## Source material
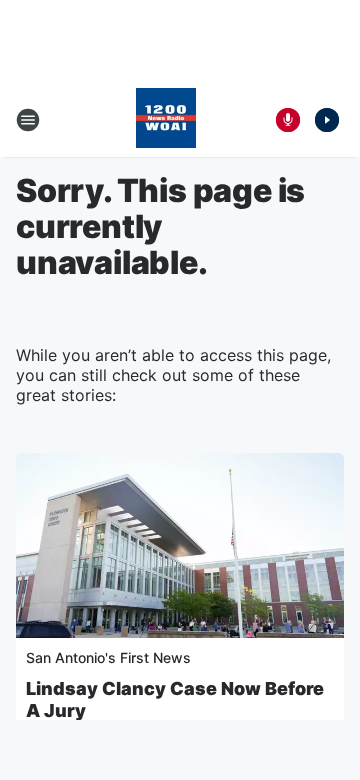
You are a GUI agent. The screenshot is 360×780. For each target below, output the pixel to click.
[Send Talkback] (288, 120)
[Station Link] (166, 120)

...

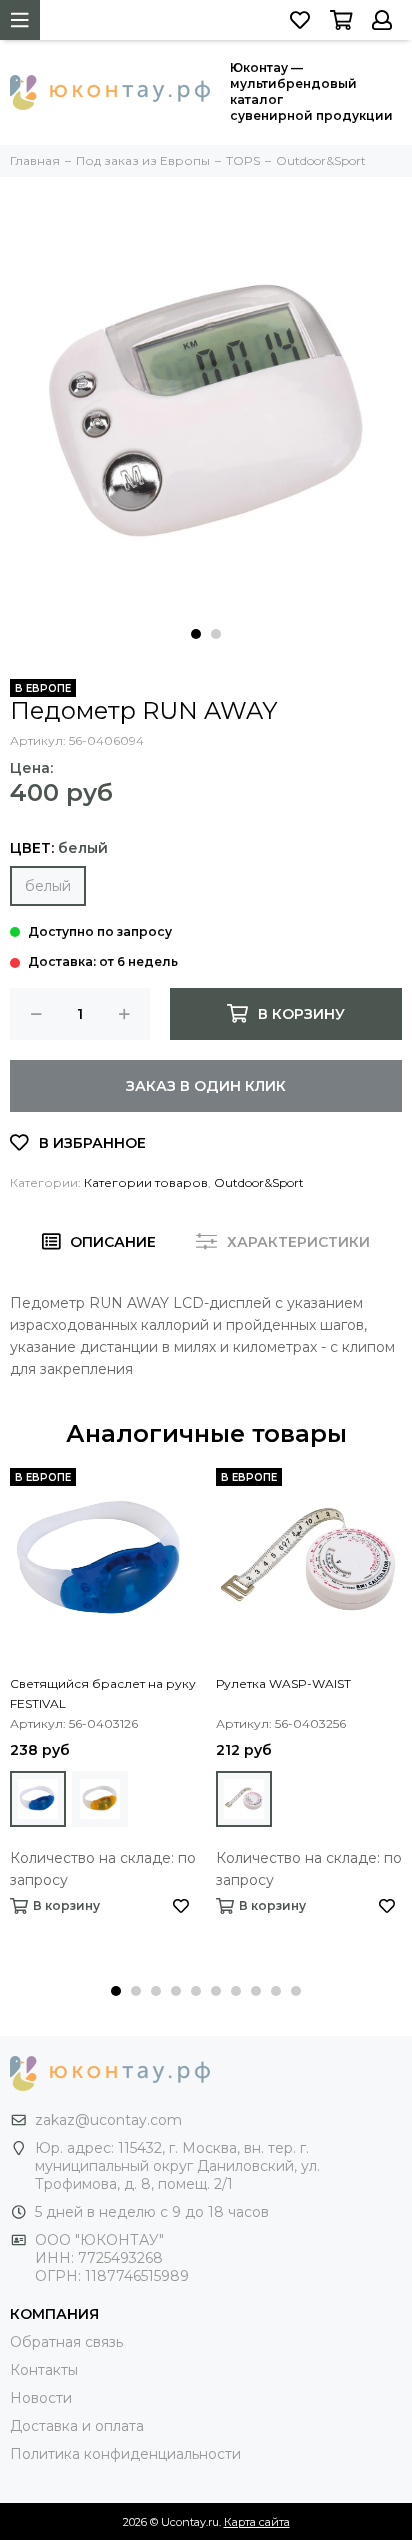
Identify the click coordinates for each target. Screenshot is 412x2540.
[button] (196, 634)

## Task to complete
With the line that has "You are a GUI" as the first and the line that has "[Station Link] (166, 120)" as the last, repeat exactly that run of lines above and no more.

## Response to the exercise
You are a GUI agent. The screenshot is 360×780. For each target below, output the pixel to click.
[Send Talkback] (288, 120)
[Station Link] (166, 120)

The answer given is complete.